Les espions belges jouèrent un rôle décisif en 40-45
I l y a quelques mois, il fut un des auteurs de la synthèse sur la Shoah belge commandée au Ceges. Voici qu'Emmanuel Debruyne a présenté une version raccourcie mais pas moins passionnante de sa thèse de doc' dirigée à l'UCL par Laurence van Ypersele sur les réseaux de renseignement belges et leurs agents pendant la Seconde Guerre.
Publié le 15-05-2008 à 00h00
I l y a quelques mois, il fut un des auteurs de la synthèse sur la Shoah belge commandée au Ceges.
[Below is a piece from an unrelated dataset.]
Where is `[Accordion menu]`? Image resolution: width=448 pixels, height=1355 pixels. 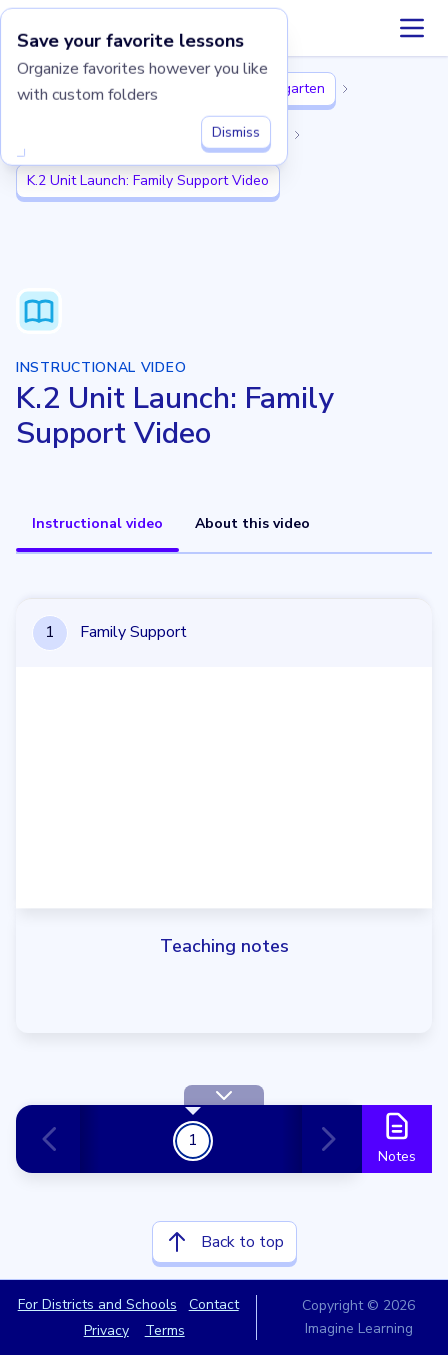
[Accordion menu] is located at coordinates (412, 28).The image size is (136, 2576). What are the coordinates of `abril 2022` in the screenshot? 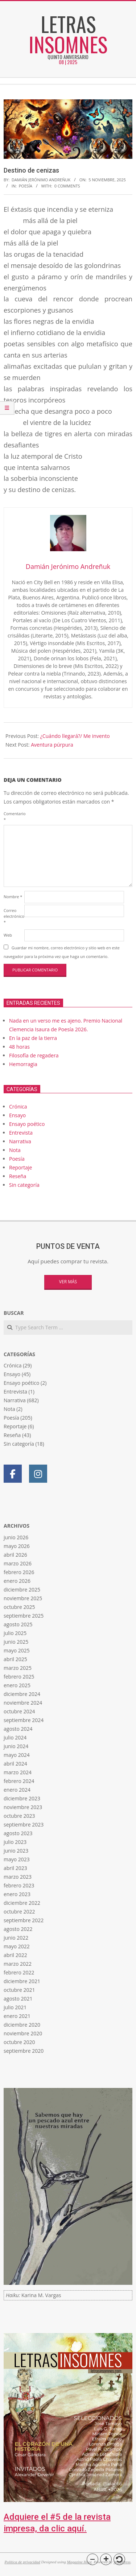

Voici qu'Emmanuel Debruyne a présenté une version raccourcie mais pas moins passionnante de sa thèse de doc' dirigée à l'UCL par Laurence van Ypersele sur les réseaux de renseignement belges et leurs agents pendant la Seconde Guerre. L'implication des 21 000 agents recensés se comprend d'abord à l'aune de l'engagement similaire de 14-18 : à la Grande Guerre, nos espions avaient déjà joué un rôle qui resta exemplaire. Comme l'a expliqué l'auteur lors de la présentation de son travail, "ce n'est pas une fresque patriotique ni une suite d'anecdotes rocambolesques et pittoresques" , mais une analyse fouillée du rôle de "nos" espions. L'occasion d'en dresser une typologie : "La plupart des agents s'engagent par patriotisme et par haine de l'occupant, parfois par antifascisme." Pas de "têtes brûlées" en quête de sensations fortes donc !
Au péril de la vie
José Gotovitch a parlé de "franc-maçonnerie des élites". Il n'a sans doute pas tort puisque l'on n'entrait souvent dans les réseaux que par cooptation ou par communion de valeurs communes, mais il ne faut pas parler pour autant d' "aristocratie de la Résistance".
Deux autres constats frappants : "Le déséquilibre entre les deux communautés linguistiques est massif, tant et si bien qu'un francophone a concrètement six fois plus de chance de faire du renseignement qu'un néerlandophone." Quant aux femmes, souligne Debruyne, elles ne représentèrent qu'un sixième des effectifs. Et d'ajouter que beaucoup d'hommes "les envisagent comme des auxiliaires utiles pour un certain nombre de tâches propres à leur nature, tandis que d'autres les considèrent comme inaptes voire dangereuses". Sur le terrain, les Dédée De Jongh, Andrée Dumont et autre Mouchka Stassart firent démentir ces jugements machistes...
Debruyne jette aussi des regards éclairants sur les rapports entre la Sûreté de l'Etat installée à Londres et nombre de collègues étrangers : l'action et le renseignement furent loin d'être des fleuves tranquilles. Il remet aussi en scène les grands acteurs de l'époque : de William Ugeux à Fernand Lepage, en passant par tous les chefs de réseaux.
Reste à rappeler quelques chiffres confirmant qu'il y eut souvent péril en la demeure pour des agents qui n'avaient rien de James Bond : un sur quatre fut incarcéré, 1 570 d'entre eux perdirent la vie, tantôt exécutés, tantôt succombant dans les camps de concentration.
Emmanuel Debruyne, "La Guerre secrète des espions belges, 1940-1944", Editions Racine, 398 pp., 29,95 €.